Re: NFSv4.1 regression with v4.15-rc

Chuck Lever <chuck.lever@xxxxxxxxxx> · Tue, 9 Jan 2018 15:28:23 -0500

> On Jan 9, 2018, at 3:26 PM, Trond Myklebust <trondmy@xxxxxxxxxxxxxxx> wrote:
> 
> On Sun, 2017-12-31 at 13:35 -0500, Chuck Lever wrote:
>>> On Dec 30, 2017, at 1:14 PM, Chuck Lever <chuck.lever@xxxxxxxxxx>
>>> wrote:
>>> 
>>>> 
>>>> On Dec 30, 2017, at 1:05 PM, Bruce Fields <bfields@xxxxxxxxxxxx>
>>>> wrote:
>>>> 
>>>> On Wed, Dec 27, 2017 at 03:40:58PM -0500, Chuck Lever wrote:
>>>>> Last week I updated my test server from v4.14 to v4.15-rc4, and
>>>>> began to
>>>>> observe intermittent failures in the git regression suite on
>>>>> NFSv4.1.
>>>> 
>>>> I haven't run that before.  Should I just
>>>> 
>>>> 	mount -overs=4.1 server:/fs /mnt/
>>>> 	cd /mnt/
>>>> 	git clone git://git.kernel.org/pub/scm/git/git.git
>>>> 	cd git
>>>> 	make test
>>>> 
>>>> ?
>>> 
>>> You'll need to install SVN and CVS on your client as well.
>>> The failures seem to occur only in the SVN/CVS related
>>> tests.
>>> 
>>> 
>>>>> I
>>>>> was able to reproduce these failures with NFSv4.1 on both TCP
>>>>> and RDMA,
>>>>> yet there has not been a reproduction with NFSv3 or NFSv4.0.
>>>>> 
>>>>> The server hardware is a single-socket 4-core system with 32GB
>>>>> of RAM.
>>>>> The export is a tmpfs.
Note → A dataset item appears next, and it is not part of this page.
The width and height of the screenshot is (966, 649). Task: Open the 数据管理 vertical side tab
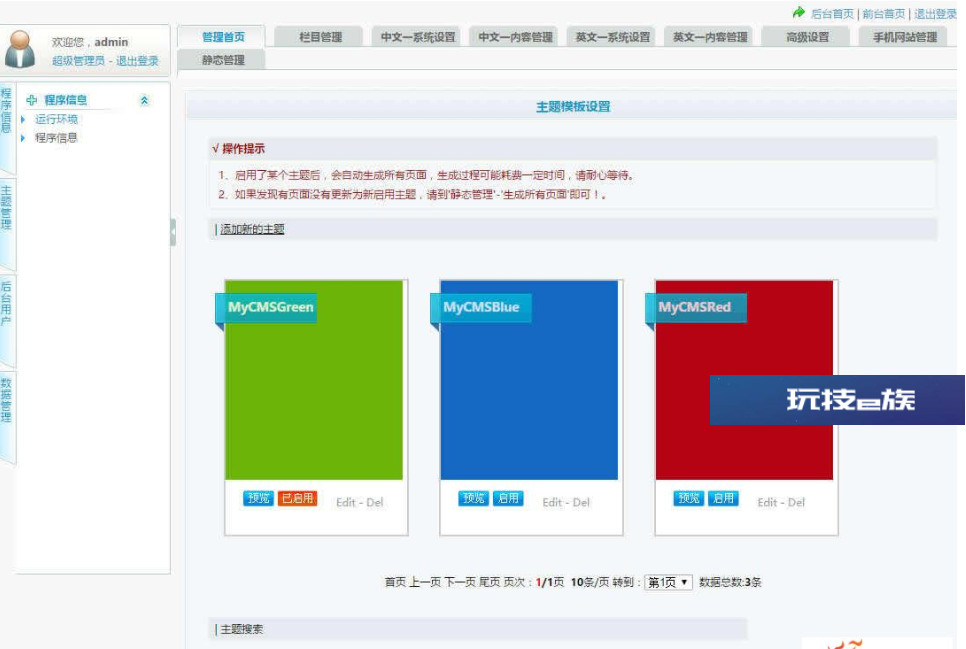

Networking is 56Gb InfiniBand (or
>>>>> IPoIB).
>>>>> 
>>>>> The git regression suite reports individual test failures in
>>>>> the SVN
>>>>> and CVS tests. On occasion, the client mount point freezes,
>>>>> requiring
>>>>> that the client be rebooted in order to unstick the mount.
>>>>> 
>>>>> Just before Christmas, I bisected the problem to:
>>>> 
>>>> Thanks for the report!  I'll make some time for this next
>>>> week.  What's
>>>> your client?
>> 
>> Oops, I didn't answer this question. The client is v4.15-rc4.
>> 
>> 
>>>> I guess one start might be to see if the reproducer can be
>>>> simplified e.g. by running just one of the tests from the suite.
>>> 
>>> The failures are intermittent, and occur in a different test
>>> each time. You have to wait for the 9000-series scripts, which
>>> test SVN/CVS repo operations. To speed up time-to-failure, use
>>> "make -jN test" where N is more than a few.
>>> 
>>> My client and server both have multiple real cores. I'm
>>> thinking it's the server that matters here (possibly a race
>>> condition is introduced by the below commit?).
>>> 
>>> 
>>>> --b.
>>>> 
>>>>> 
>>>>> commit 659aefb68eca28ba9aa482a9fc64de107332e256
>>>>> Author: Trond Myklebust <trond.myklebust@xxxxxxxxxxxxxxx>
>>>>> Date:   Fri Nov 3 08:00:13 2017 -0400
>>>>> 
>>>>>  nfsd: Ensure we don't recognise lock stateids after freeing
>>>>> them
>>>>> 
>>>>>  In order to deal with lookup races, nfsd4_free_lock_stateid()
>>>>> needs
>>>>>  to be able to signal to other stateful functions that the
>>>>> lock stateid
>>>>>  is no longer valid. Right now, nfsd_lock() will check whether
>>>>> or not an
>>>>>  existing stateid is still hashed, but only in the "new lock"
>>>>> path.
>>>>> 
>>>>>  To ensure the stateid invalidation is also recognised by the
>>>>> "existing lock"
>>>>>  path, and also by a second call to nfsd4_free_lock_stateid()
>>>>> itself, we can
>>>>>  change the type to NFS4_CLOSED_STID under the stp->st_mutex.
>>>>> 
>>>>>  Signed-off-by: Trond Myklebust <trond.myklebust@primarydata.c
>>>>> om>
>>>>>  Signed-off-by: J. Bruce Fields <bfields@xxxxxxxxxx>
>>>>> 
>>>>> 
> 
> So, I'm thinking that release_open_stateid_locks() and
> nfsd4_release_lockowner() should probably be setting NFS4_CLOSED_STID
> when they call unhash_lock_stateid() (sorry for missing that).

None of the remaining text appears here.